#### REQUEST
Copy the lines of the data below word for word, from the line containing "This screenshot has height=1796, width=828." through the line containing "coordinates (452, 274).", including both of those lines.

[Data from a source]
-------

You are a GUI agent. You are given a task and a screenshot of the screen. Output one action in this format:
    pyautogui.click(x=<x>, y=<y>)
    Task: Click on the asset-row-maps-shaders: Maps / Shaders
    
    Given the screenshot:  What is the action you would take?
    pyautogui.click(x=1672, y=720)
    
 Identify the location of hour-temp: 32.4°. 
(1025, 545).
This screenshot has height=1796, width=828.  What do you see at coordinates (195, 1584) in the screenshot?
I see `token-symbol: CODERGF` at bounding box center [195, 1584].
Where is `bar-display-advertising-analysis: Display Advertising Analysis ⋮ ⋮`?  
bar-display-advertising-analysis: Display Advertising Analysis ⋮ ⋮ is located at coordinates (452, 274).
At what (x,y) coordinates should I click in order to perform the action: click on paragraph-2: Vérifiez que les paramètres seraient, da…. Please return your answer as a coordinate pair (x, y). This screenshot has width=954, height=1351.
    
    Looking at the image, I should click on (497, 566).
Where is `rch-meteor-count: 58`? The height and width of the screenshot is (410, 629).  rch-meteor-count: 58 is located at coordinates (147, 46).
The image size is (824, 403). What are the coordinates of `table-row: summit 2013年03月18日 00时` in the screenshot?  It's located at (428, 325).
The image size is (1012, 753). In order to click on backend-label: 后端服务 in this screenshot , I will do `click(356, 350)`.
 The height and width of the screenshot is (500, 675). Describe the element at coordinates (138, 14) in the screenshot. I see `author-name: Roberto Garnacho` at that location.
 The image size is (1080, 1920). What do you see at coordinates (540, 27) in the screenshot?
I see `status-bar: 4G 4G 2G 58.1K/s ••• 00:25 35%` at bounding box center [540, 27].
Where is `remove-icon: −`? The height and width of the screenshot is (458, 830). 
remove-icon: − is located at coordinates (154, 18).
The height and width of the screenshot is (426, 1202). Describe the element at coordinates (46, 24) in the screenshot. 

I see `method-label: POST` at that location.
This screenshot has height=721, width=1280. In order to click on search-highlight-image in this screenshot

-------

#### SOLVED PROBLEM
This screenshot has height=1796, width=828.  What do you see at coordinates (195, 1584) in the screenshot?
I see `token-symbol: CODERGF` at bounding box center [195, 1584].
Where is `bar-display-advertising-analysis: Display Advertising Analysis ⋮ ⋮`?  
bar-display-advertising-analysis: Display Advertising Analysis ⋮ ⋮ is located at coordinates (452, 274).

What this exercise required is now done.